I got the impression, at the end, that Ivan wasn't enamored of me. Something in his farewell gave me the impression that he wasn't going to schedule another chat with me, although I think it had more to do with his skill level than my personality.
But today I had a new victim. I figured out that this student, let's call him Ivan, owns a salon in a posh new mall not far from my house. I mean, the salon has his name on it. So I was totally surprised when a very young man walked into the salon and turned to greet me. I figured out he must be 30, but because he is extremely lithe and stylish, he looks 23.
"I have three salons in Moscow," he said modestly.
"But you're too young!" I blurt out.
"Maybe for you!" he replied with an impish wink.
("Did you take this opportunity to teach him the word 'MILF'," asked a cynical Spouse.)
Actually, this Ivan was a complete delight. Yes, if he is to be believed, his client list is a Who's Who of world celebrities. But he dropped names in such a charming and modest way. Miuccia Prada is a bundle of nervous energy, I learned, for example. Name a designer, Ivan has either studied under them or worked with them.
He said he was married with children, but I just put on my Fag Hag hat. I mean, he's a hairdresser and his favorite musicians are Tina Turner, Elton John, and Madonna. He's gotta be bi, at least, right? Not that there's anything wrong with it. I thought he had great energy, and I think we hit it off.

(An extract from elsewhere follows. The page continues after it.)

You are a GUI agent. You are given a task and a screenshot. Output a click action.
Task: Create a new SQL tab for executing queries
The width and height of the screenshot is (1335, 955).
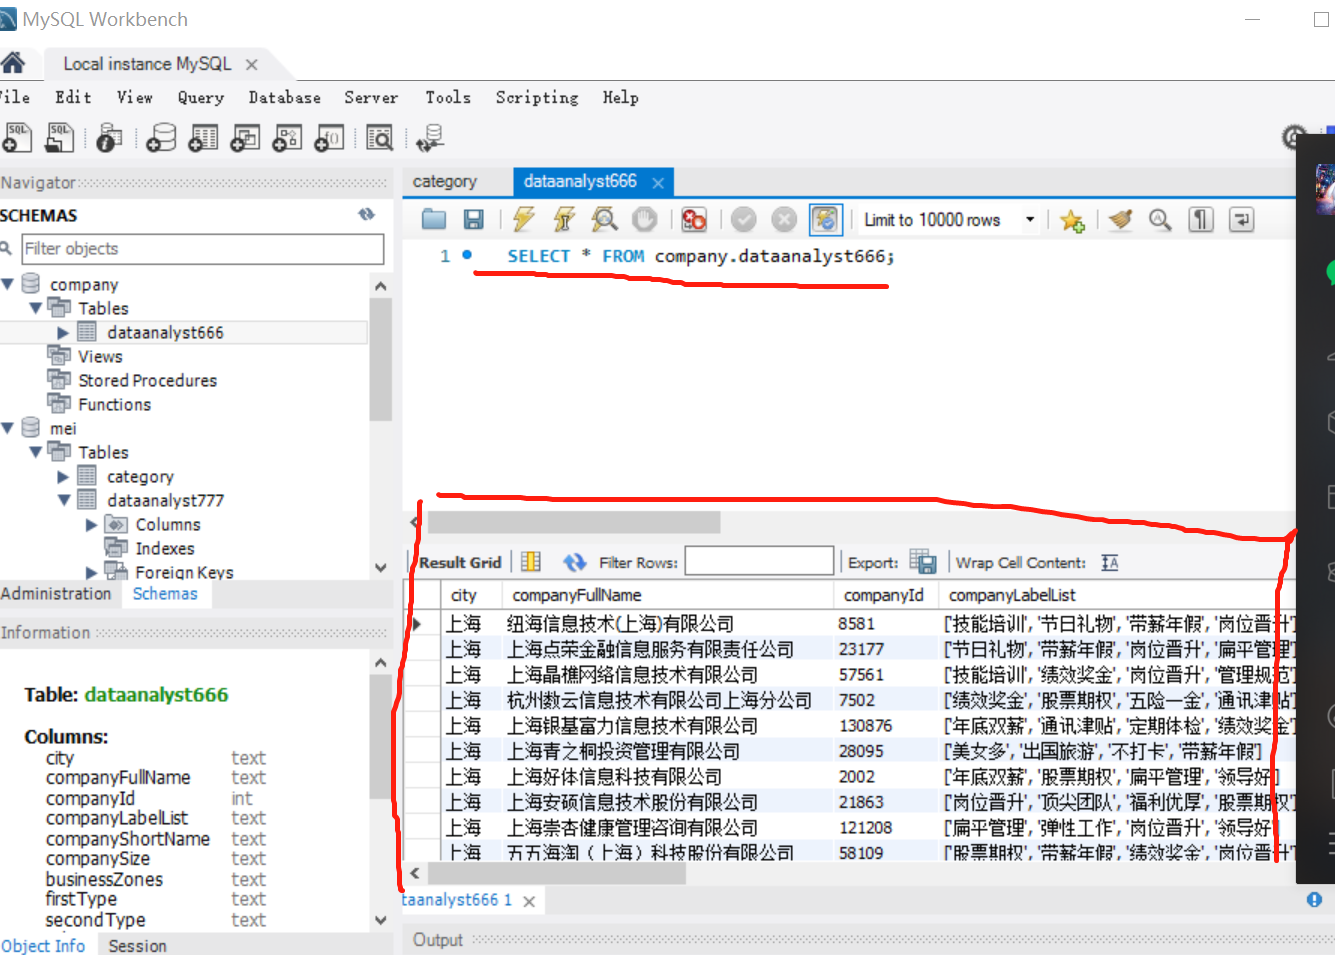pyautogui.click(x=18, y=137)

Sadly, our session was cut short when a client arrived early. He sent staff to give her coffee, but that only bought us a few more minutes before he clearly felt obliged to go deal with her.
"See you Monday?" he asked hopefully, as he walked me out.
I dunno. I'll have to talk to Central Booking.
So I guess this makes me English-for-Hire. I've become seduced by the romance of the rouble. I bet the reference is lost on many. I wanted to post the source, but the embedding has been disabled. So I'll just provide this link instead. Oh, and the "women" in the clip? They're Welsh. Don't ask me why.